An interesting topic.
Personally, unless I'm hunting with them, I don't really care how accurate the average hunter is.
For me, long-range shooting for me is only a means to an end. Banging steel is fun, but what what really makes me smile is shooting at an animal with confidence and I mean CONFIDENCE. I will be the first to admit I was a horrible (perhaps worse than average) hunter in my youth. Take a hopped up kid, give him an adult-size gun with adult-size recoil, point him at a deer, scream and shout at him to SHOOOOOOOOT, and what sort of groups do you think I was getting? I probably wounded and lost as many as I brought home.
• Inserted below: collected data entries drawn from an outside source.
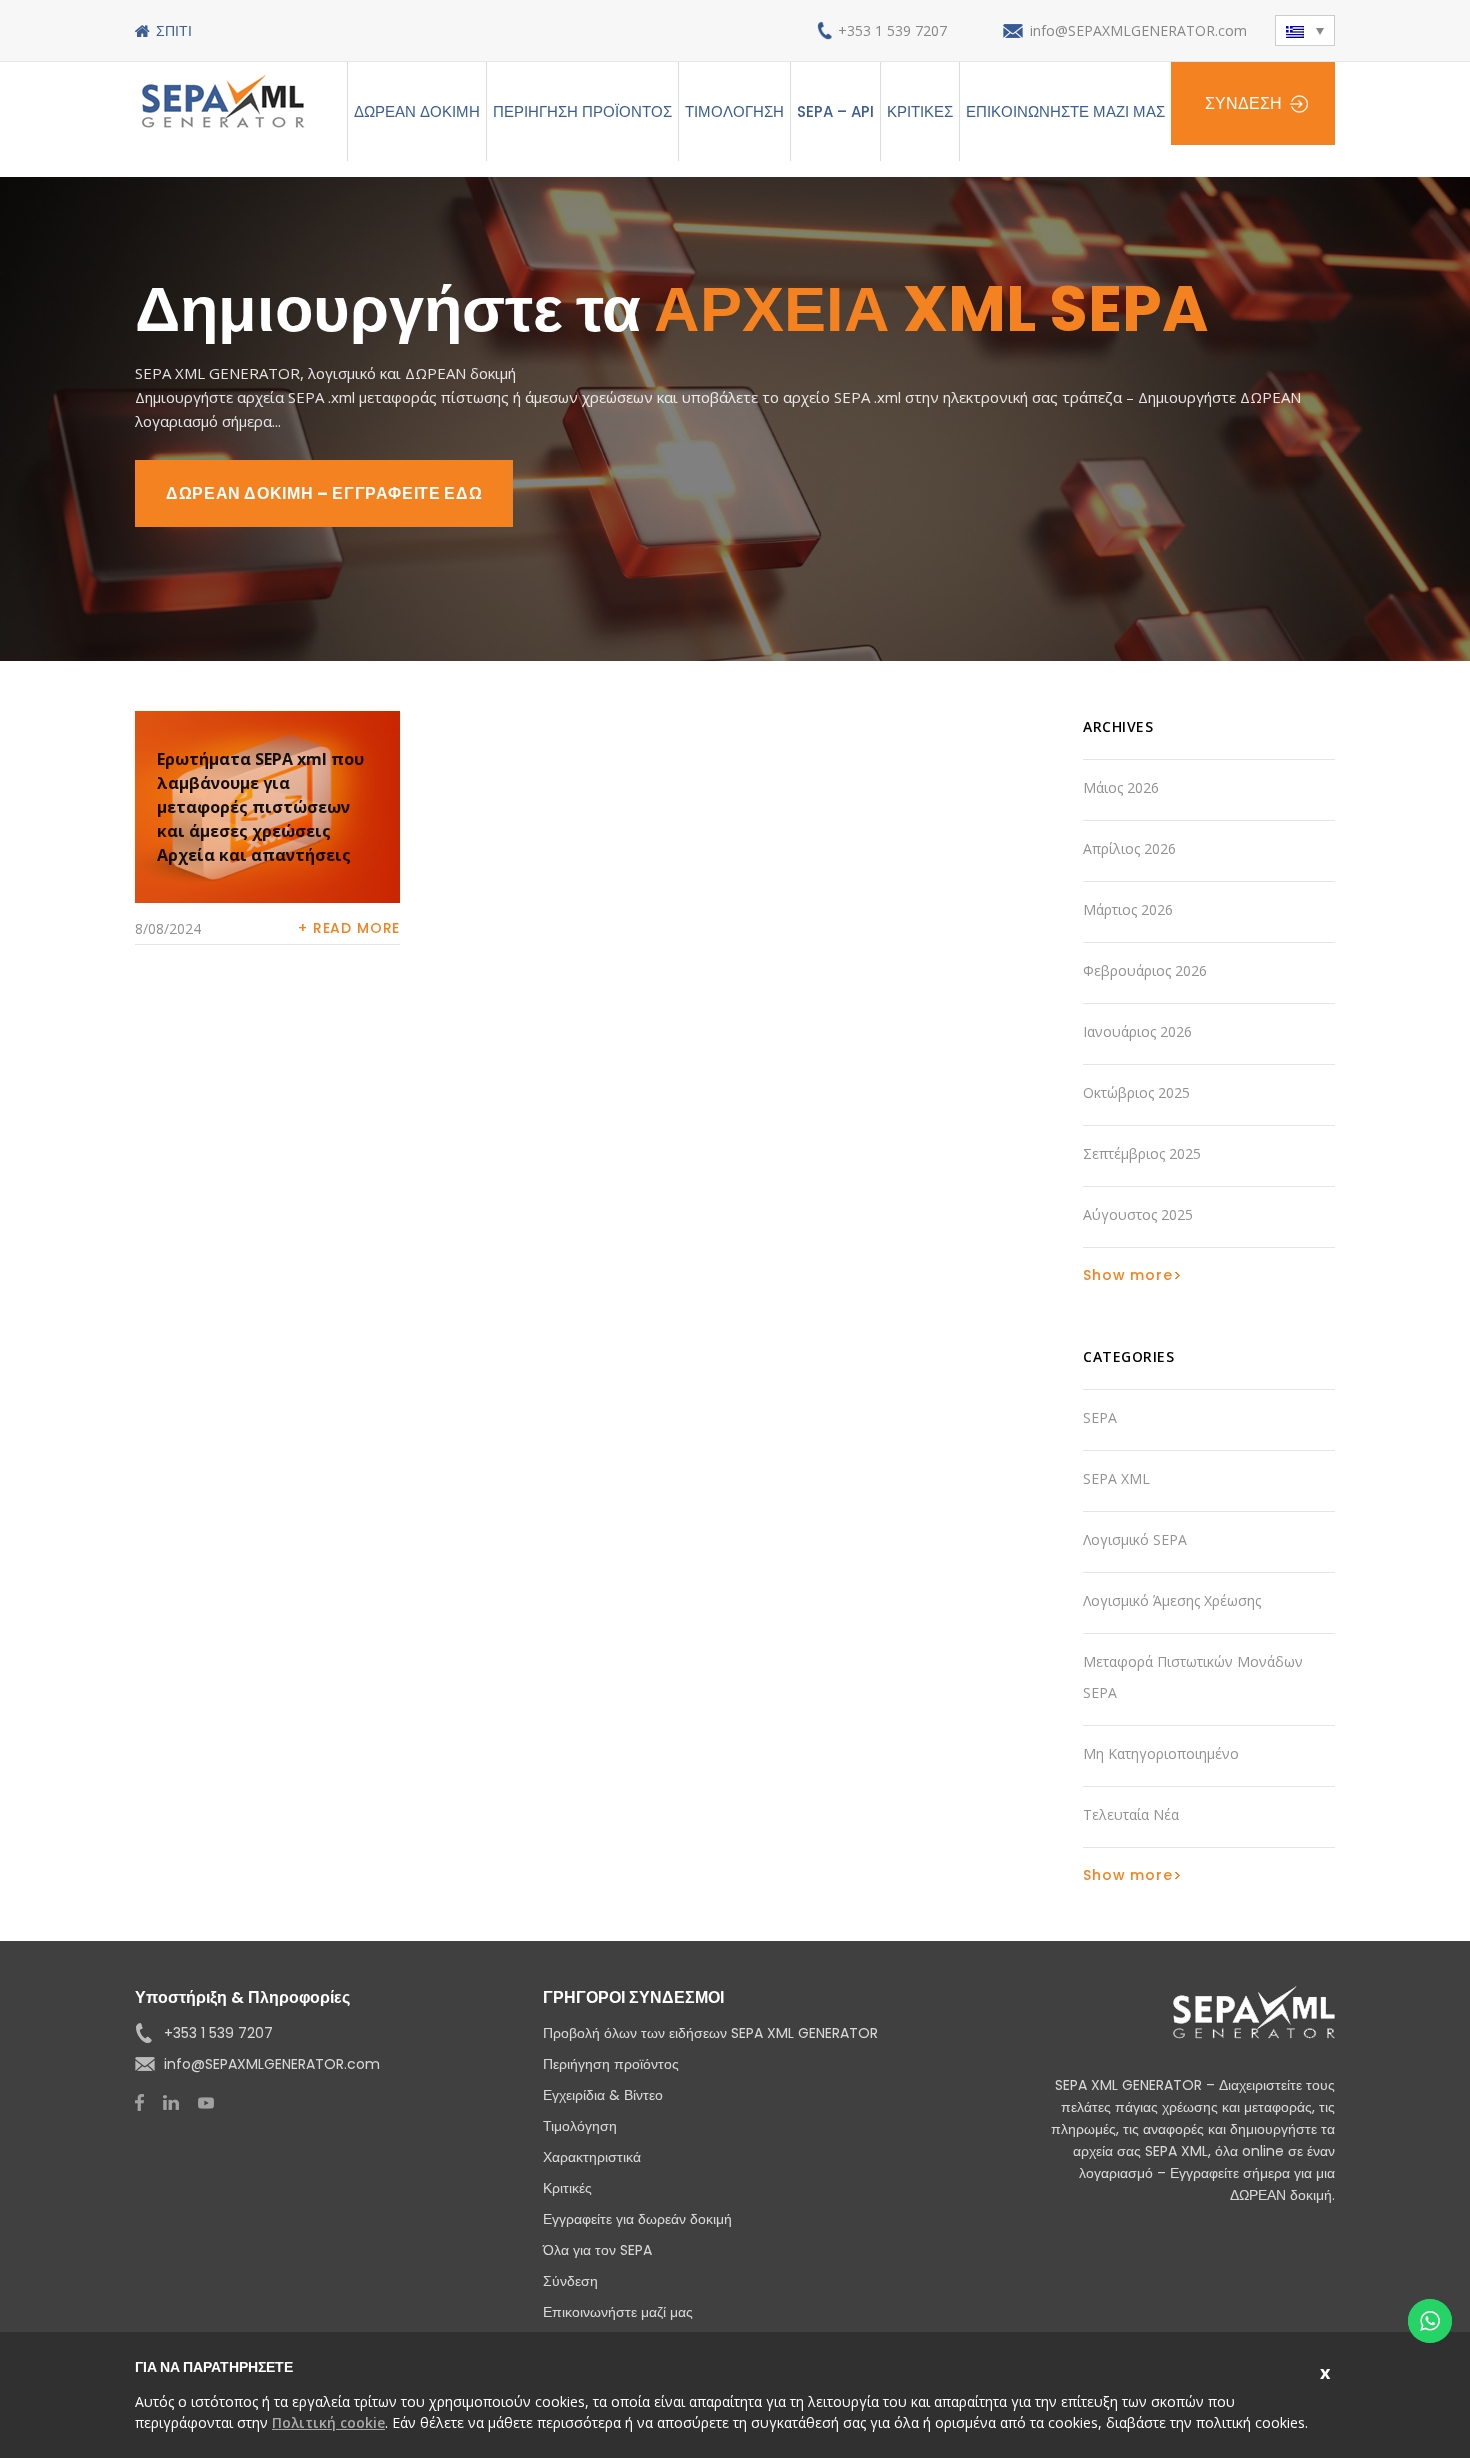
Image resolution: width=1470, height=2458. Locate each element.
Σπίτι (174, 31)
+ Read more (349, 928)
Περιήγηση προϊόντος (582, 111)
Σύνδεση (1243, 103)
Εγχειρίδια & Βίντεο (603, 2095)
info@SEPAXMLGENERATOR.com (1138, 30)
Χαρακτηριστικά (592, 2157)
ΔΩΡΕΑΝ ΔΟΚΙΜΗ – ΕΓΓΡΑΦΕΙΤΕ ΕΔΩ (324, 493)
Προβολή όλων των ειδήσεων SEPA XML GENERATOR (710, 2033)
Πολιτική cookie (328, 2422)
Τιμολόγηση (734, 111)
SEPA (1100, 1417)
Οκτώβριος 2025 (1136, 1092)
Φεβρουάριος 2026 (1145, 970)
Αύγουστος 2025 (1138, 1214)
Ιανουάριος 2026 (1137, 1031)
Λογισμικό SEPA (1135, 1539)
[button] (1305, 30)
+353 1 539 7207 (892, 30)
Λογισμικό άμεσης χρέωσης (1172, 1600)
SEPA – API (835, 111)
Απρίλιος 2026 (1129, 848)
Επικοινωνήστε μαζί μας (1065, 111)
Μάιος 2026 (1121, 787)
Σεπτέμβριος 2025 (1142, 1153)
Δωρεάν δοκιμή (417, 111)
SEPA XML (1116, 1478)
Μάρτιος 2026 (1128, 909)
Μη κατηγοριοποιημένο (1161, 1753)
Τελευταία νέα (1131, 1814)
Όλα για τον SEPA (597, 2250)
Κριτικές (920, 111)
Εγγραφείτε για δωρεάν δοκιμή (637, 2219)
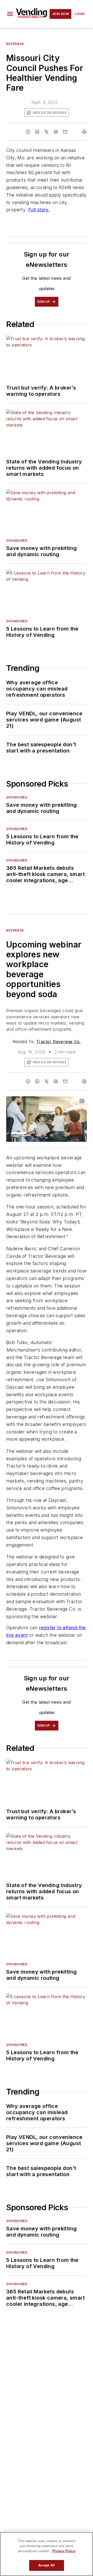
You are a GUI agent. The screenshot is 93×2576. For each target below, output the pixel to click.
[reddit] (55, 131)
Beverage (15, 44)
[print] (84, 131)
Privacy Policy (63, 2551)
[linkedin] (37, 131)
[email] (65, 131)
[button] (10, 14)
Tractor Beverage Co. (58, 1041)
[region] (46, 2554)
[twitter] (46, 131)
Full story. (38, 209)
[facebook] (27, 131)
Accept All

Strange how so few people admit ever having done this.
After one particularly bothersome experience I decided to either learn to do it right or stop hunting. I spent my mid-twenties to mid-thirties away from hunting, slaving away at work. When I emerged from that self imposed prison, I started shooting. A lot. I eventually learned to shoot my .300 Wby well, but it took a few thousand rounds, a new barrel, and a shoulder injection to actually master it. Then I discovered that little itty-bitty guns (.308 Win or .260 Rem) killed stuff just fine when you could put the bullet in the right place.
I totally agree about muzzle blast being more bothersome than recoil to the accuracy of most shooters. That's why I absolutely can't stand muzzle breaks. I've lost almost all high-frequency hearing in my left ear from this hobby. Give me a suppressor any day of the week. I feel bad for those who can't own them.
I can almost always put a cold first shot on steel these days at 600 yards and most of the time at 700 yards. It gets more difficult beyond that. There are people here who can easily shoot small groups at 1000 yards and my hat is off to them. Without exception they've paid the price to learn the craft. My comfort level on game depends on the animal and the situation, but I'm sometimes confident out to 500 or 600 yards. I passed a monster mulie a couple of years ago that I probably could have killed...... but that's how it goes.
Real-world results say it all. Since I started figuring this stuff out, I wounded and lost a waterbuck at about 300 yards. My notes say that was 26 critters ago, not counting 'yotes and 'chucks. In that time there were 6 over 500 yards, all within the last 4 years. I've also started hunting dangerous game, and I'll just make the comment that being able to precisely place one bullet from a .416 Rigby in the exact right spot at 40 yards from high sticks in field conditions requires just as much skill and practice as plunking steel at 800 yards off the bench. It's a whole lot more important too.